In states that prohibit the corporate practice of medicine, we operate by maintaining long-term management contracts with affiliated medical practices, which are each owned and operated by physicians and which employ or contract with additional physicians. Under such an arrangement, the laws of most states focus on the extent to which the corporation exercises control over the physicians and on the ability of the physicians to use their own professional judgment as to diagnosis and treatment. We do not represent to the public that we offer medical services, and we do not exercise influence or control over the practice of medicine by physicians or by their affiliated medical practices. In each of these states, the affiliated fertility center or vein clinic is the sole employer of the physicians, and the affiliated fertility center or vein clinic retains the full authority to direct the medical, professional and ethical aspects of its medical practice. Our fertility centers and vein clinics are duly licensed or qualified as a medical practice or foreign corporation in the states where such license or qualification is required.
 
 
Corporate practice of medicine laws and their interpretations are continually evolving and may change in the future. Moreover, these laws and their interpretations are generally enforced by state courts and regulatory agencies that have broad discretion in their enforcement. Although we neither employ physicians nor provide medical services in those states that prohibit the corporate practice of medicine, a state court or enforcement agency may conclude that we are engaged in the corporate practice of medicine in those states where we employ nurse practitioners and physician assistants who work under the supervision of the physicians at our fertility centers and vein clinics or because we provide services to physicians in connection with their performance of professional medical services through our management contracts.

----

(Task list)
**A)** Answer these questions about the passage on the corporate practice of medicine:
(i) In states that prohibit the corporate practice of medicine, what kind of contracts are maintained with affiliated medical practices?
(ii) Who is the sole employer of the physicians in each of these states?
(iii) Who generally enforces corporate practice of medicine laws and their interpretations?
**B)** Switch "regulatory agencies" to "licensing boards" in the passage on the corporate practice of medicine, and write out the part starting at "Corporate practice of medicine laws" and ending at "our management contracts.".
**C)** Proceed with the passage on the corporate practice of medicine from where it stops.

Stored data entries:
----

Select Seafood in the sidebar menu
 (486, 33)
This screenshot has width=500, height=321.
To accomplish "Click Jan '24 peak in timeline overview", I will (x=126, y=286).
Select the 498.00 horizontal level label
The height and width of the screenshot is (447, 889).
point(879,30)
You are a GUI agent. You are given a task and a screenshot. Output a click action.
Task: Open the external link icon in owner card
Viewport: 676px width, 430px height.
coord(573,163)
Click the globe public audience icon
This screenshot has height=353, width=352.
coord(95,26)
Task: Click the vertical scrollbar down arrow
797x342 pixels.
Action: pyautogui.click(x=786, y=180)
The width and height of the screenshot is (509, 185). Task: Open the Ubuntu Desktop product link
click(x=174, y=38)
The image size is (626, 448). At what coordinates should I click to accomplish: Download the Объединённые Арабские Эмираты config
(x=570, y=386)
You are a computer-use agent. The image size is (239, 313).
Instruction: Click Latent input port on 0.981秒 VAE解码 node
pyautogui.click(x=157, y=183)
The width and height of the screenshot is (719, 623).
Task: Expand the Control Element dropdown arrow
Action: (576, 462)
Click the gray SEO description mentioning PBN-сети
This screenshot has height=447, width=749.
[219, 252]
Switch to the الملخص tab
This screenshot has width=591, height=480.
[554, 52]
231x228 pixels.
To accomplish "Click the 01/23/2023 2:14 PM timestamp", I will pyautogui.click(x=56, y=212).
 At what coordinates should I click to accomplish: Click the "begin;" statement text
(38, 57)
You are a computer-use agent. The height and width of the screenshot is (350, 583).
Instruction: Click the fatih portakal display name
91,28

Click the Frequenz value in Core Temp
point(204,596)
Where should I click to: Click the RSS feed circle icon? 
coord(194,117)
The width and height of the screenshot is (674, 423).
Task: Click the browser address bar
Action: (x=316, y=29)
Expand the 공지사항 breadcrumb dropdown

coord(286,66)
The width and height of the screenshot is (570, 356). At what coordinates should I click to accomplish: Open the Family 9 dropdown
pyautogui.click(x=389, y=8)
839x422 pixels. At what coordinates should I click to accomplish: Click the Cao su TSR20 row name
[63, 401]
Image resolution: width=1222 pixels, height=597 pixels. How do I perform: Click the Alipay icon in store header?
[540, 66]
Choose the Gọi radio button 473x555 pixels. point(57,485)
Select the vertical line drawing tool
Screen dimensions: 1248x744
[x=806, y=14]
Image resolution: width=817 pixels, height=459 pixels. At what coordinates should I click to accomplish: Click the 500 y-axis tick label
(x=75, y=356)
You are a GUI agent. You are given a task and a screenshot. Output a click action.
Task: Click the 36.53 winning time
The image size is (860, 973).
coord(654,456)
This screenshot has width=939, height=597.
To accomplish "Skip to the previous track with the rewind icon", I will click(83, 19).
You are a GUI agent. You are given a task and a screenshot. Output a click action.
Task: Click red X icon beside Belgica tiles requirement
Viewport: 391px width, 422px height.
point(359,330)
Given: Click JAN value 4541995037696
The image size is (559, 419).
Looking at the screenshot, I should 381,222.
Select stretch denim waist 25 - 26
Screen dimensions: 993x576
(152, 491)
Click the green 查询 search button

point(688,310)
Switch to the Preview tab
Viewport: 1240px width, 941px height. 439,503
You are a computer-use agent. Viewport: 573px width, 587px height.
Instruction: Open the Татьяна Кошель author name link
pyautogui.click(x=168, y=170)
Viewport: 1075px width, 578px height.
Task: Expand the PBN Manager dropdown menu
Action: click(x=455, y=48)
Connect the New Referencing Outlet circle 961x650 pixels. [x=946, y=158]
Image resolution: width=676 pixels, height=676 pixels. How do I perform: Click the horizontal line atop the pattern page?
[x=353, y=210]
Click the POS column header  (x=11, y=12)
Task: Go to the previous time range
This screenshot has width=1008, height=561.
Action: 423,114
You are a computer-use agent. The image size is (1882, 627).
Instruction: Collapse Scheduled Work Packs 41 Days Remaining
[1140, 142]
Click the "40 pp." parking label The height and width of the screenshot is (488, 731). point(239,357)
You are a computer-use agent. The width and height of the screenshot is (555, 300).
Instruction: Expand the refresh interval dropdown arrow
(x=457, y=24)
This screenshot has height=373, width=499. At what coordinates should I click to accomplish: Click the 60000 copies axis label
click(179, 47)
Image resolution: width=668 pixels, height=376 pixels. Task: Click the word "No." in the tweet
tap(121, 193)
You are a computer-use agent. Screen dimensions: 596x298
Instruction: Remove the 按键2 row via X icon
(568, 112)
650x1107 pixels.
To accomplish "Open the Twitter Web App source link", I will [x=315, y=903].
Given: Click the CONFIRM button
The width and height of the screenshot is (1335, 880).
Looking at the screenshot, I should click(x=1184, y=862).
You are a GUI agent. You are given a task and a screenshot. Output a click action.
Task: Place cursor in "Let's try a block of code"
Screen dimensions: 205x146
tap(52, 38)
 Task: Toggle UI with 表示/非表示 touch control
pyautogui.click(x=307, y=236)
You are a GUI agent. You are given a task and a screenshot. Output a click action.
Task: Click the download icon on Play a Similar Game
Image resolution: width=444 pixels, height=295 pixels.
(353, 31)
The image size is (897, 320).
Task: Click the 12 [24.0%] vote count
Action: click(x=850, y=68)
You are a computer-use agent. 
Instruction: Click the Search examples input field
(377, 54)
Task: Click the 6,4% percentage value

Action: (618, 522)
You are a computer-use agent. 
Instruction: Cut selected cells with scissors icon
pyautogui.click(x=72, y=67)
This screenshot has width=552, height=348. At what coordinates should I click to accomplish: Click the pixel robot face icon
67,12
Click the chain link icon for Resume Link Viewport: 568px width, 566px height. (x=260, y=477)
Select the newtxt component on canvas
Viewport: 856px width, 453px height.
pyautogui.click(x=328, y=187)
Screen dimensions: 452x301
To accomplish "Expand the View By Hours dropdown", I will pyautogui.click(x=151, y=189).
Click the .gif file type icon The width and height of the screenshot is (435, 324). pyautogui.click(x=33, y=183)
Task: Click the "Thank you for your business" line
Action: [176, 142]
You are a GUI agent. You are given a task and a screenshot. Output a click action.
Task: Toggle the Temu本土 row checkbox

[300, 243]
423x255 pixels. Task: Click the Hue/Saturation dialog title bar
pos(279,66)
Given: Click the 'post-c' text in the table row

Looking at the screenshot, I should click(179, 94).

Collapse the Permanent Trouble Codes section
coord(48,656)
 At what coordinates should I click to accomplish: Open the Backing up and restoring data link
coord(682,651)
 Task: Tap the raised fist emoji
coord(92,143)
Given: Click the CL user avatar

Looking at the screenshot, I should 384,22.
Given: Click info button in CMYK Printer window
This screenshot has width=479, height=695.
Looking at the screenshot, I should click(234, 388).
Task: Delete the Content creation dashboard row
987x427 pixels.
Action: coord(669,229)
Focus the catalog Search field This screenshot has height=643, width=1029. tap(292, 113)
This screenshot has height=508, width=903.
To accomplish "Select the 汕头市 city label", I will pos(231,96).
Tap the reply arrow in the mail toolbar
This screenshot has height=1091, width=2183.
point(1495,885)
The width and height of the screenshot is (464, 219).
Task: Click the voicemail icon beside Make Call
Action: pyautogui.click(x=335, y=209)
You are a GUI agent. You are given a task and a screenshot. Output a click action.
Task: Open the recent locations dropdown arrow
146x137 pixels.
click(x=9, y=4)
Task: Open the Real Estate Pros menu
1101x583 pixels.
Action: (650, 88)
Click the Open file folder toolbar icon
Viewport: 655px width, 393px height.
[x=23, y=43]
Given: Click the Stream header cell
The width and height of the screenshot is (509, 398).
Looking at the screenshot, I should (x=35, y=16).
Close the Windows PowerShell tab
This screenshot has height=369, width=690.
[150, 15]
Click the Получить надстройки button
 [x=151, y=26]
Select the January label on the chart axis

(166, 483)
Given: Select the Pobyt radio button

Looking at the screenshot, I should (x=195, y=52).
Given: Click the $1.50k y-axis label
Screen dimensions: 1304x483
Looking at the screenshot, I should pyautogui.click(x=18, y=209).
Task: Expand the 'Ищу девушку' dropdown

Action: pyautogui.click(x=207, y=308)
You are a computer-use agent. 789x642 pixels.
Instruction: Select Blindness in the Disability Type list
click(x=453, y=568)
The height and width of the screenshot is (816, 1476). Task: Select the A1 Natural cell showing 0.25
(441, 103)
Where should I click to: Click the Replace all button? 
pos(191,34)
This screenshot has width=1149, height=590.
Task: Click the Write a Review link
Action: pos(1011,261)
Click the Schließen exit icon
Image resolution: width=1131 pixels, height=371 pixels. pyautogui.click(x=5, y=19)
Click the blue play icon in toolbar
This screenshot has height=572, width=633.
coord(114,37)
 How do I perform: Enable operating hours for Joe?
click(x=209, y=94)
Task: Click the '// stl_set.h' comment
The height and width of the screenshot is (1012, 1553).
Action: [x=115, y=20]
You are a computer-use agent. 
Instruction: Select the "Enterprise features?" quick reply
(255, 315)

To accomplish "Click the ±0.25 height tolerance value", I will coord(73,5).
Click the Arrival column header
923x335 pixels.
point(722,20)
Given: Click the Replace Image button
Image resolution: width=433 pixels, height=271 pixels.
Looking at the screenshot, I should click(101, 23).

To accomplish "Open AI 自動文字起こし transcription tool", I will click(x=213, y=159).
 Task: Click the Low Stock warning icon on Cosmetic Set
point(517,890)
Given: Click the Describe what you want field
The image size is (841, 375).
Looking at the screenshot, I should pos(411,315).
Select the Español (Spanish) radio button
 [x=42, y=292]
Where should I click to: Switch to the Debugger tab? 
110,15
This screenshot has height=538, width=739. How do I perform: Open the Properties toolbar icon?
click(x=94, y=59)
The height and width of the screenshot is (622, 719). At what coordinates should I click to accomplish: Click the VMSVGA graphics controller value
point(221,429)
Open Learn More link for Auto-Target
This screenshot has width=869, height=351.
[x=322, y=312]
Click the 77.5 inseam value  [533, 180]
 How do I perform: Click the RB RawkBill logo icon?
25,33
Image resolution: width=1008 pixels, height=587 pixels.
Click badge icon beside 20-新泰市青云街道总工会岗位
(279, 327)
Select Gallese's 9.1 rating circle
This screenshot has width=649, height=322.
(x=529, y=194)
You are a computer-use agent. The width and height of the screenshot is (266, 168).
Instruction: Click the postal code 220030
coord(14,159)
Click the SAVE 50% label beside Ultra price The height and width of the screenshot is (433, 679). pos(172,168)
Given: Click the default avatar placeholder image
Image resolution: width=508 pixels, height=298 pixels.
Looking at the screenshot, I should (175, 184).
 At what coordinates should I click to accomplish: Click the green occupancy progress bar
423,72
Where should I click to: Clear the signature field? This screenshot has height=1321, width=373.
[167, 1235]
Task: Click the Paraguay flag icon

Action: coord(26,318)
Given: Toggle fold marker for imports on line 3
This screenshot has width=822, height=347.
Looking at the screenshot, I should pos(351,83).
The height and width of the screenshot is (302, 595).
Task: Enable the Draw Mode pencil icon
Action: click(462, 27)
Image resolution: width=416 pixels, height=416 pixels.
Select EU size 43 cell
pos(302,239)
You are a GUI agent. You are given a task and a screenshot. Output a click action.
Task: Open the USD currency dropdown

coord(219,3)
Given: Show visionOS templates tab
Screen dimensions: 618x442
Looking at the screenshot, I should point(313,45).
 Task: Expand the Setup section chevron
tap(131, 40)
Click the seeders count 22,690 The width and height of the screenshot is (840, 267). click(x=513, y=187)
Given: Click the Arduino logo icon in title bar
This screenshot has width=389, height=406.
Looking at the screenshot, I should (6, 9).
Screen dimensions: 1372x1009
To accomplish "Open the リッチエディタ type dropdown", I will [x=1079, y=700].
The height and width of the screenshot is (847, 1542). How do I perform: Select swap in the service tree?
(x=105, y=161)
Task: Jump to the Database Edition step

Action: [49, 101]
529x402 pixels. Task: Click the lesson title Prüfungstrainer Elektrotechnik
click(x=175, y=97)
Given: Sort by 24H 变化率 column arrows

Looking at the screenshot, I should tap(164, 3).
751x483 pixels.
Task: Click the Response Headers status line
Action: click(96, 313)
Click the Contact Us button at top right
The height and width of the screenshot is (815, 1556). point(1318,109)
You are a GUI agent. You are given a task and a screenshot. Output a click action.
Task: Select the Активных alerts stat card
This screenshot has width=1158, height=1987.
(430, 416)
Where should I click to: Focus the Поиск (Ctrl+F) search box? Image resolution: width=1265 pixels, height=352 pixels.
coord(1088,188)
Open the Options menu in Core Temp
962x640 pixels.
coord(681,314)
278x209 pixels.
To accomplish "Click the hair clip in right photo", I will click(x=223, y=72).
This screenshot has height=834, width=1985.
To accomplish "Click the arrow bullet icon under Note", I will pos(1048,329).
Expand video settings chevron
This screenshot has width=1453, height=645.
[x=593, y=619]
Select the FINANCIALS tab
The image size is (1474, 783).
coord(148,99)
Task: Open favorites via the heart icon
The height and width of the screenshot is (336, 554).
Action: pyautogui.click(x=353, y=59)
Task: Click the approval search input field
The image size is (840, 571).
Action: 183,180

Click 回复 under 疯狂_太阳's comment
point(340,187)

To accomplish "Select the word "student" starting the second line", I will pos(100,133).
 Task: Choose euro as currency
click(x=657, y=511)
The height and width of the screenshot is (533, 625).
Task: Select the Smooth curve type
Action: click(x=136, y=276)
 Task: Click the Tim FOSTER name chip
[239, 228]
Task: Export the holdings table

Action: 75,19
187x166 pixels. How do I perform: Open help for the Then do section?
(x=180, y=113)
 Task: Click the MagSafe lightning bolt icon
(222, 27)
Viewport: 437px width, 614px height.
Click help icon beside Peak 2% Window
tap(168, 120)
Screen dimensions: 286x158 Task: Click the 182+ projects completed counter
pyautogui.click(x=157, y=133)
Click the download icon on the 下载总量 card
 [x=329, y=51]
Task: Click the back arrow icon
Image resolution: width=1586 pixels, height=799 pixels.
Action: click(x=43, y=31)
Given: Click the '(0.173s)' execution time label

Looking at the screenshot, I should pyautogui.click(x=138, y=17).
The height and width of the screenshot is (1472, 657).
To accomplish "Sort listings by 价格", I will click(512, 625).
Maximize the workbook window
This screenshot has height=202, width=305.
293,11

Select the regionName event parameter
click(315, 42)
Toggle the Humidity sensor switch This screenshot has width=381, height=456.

----

(Solved tasks)
**A)**
(i) Long-term management contracts.
(ii) The affiliated fertility center or vein clinic.
(iii) State courts and regulatory agencies that have broad discretion in their enforcement.

**B)**
Corporate practice of medicine laws and their interpretations are continually evolving and may change in the future. Moreover, these laws and their interpretations are generally enforced by state courts and licensing boards that have broad discretion in their enforcement. Although we neither employ physicians nor provide medical services in those states that prohibit the corporate practice of medicine, a state court or enforcement agency may conclude that we are engaged in the corporate practice of medicine in those states where we employ nurse practitioners and physician assistants who work under the supervision of the physicians at our fertility centers and vein clinics or because we provide services to physicians in connection with their performance of professional medical services through our management contracts.

**C)**
 
 
Although we have not received notification from any state regulatory or similar authority asserting that we are engaged in the corporate practice of medicine, to the extent any act or service to be performed by us is construed by a court or enforcement agency as constituting the practice of medicine in a particular jurisdiction, we cannot be sure that such court or enforcement agency would not construe our arrangements as violating that jurisdiction’s corporate practice of medicine doctrine. If such a claim were successful, we could be subject to civil and criminal penalties, could be required to restructure or terminate our applicable contractual arrangements and managed physicians could have restrictions imposed upon their licenses to practice medicine. Additionally, a physician shareholder of a managed practice might successfully avoid restrictions on the practice’s ability to operate independent of our management on the grounds that the managed practice’s management arrangement with us violates the state’s prohibition on the corporate practice of medicine. Such results or the inability of us or the managed practices to restructure our relationships to comply with such prohibitions could have an adverse effect on our business, financial condition and results of operations.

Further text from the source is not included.